◆ **Written task 1**:
Please translate this sentence from the passage on service logging into Spanish: "Finally logging is an important part of executing services: ideally every bit of output a service generates should be logged away."

◆ **Provided passage**:
——

As an example, ioprio_set() with IOPRIO_CLASS_IDLE is a great away to minimize the effect of locate's updatedb on system interactivity.

On top of that certain high-level controls can be very useful, such as setting up read-only file system overlays based on read-only bind mounts. That way one can run certain daemons so that all (or some) file systems appear read-only to them, so that EROFS is returned on every write request. As such this can be used to lock down what daemons can do similar in fashion to a poor man's SELinux policy system (but this certainly doesn't replace SELinux, don't get any bad ideas, please).

Finally logging is an important part of executing services: ideally every bit of output a service generates should be logged away. An init system should hence provide logging to daemons it spawns right from the beginning, and connect stdout and stderr to syslog or in some cases even /dev/kmsg which in many cases makes a very useful replacement for syslog (embedded folks, listen up!), especially in times where the kernel log buffer is configured ridiculously large out-of-the-box.

——

◆ **Written task 2**:
Copy the rows again, beginning at the line that has "The height and width of the screenshot is (957, 1232)." and stopping after the last row. Substitute "Email" for "Username" and leave everything else unchanged.

——

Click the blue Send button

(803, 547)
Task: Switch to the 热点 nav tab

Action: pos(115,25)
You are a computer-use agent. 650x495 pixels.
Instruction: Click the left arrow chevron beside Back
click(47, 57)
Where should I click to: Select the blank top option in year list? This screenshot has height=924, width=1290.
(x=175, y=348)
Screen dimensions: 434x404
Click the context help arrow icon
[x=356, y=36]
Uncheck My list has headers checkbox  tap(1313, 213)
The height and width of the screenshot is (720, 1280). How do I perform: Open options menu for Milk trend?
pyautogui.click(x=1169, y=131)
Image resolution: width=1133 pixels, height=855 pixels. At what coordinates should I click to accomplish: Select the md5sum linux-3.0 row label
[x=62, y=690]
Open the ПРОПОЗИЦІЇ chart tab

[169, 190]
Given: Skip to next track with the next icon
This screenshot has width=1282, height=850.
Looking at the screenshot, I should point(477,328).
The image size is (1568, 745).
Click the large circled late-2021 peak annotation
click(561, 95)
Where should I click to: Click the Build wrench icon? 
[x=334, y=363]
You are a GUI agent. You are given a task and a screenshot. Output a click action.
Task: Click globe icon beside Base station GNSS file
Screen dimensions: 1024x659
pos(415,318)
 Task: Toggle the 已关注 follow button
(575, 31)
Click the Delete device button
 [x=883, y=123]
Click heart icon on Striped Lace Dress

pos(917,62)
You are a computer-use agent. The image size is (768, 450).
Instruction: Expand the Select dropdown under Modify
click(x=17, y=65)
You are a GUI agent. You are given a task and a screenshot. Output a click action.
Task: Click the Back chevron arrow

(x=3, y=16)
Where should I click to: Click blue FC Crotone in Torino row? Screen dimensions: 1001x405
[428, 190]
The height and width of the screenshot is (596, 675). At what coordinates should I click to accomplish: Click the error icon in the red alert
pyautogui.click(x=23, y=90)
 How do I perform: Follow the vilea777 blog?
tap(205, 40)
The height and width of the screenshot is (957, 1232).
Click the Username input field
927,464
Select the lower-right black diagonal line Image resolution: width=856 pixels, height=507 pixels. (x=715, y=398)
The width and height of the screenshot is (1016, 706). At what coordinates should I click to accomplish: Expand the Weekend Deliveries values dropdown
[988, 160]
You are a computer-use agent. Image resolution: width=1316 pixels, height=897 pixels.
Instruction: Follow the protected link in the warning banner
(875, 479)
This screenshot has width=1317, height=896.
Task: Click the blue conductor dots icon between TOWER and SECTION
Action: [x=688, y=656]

——

◆ **Written response 1**:
Por último, el registro es una parte importante de la ejecución de servicios: idealmente, toda la salida que genera un servicio debería quedar registrada.

◆ **Written response 2**:
The height and width of the screenshot is (957, 1232).
Click the Email input field
927,464
Select the lower-right black diagonal line Image resolution: width=856 pixels, height=507 pixels. (x=715, y=398)
The width and height of the screenshot is (1016, 706). At what coordinates should I click to accomplish: Expand the Weekend Deliveries values dropdown
[988, 160]
You are a computer-use agent. Image resolution: width=1316 pixels, height=897 pixels.
Instruction: Follow the protected link in the warning banner
(875, 479)
This screenshot has width=1317, height=896.
Task: Click the blue conductor dots icon between TOWER and SECTION
Action: [x=688, y=656]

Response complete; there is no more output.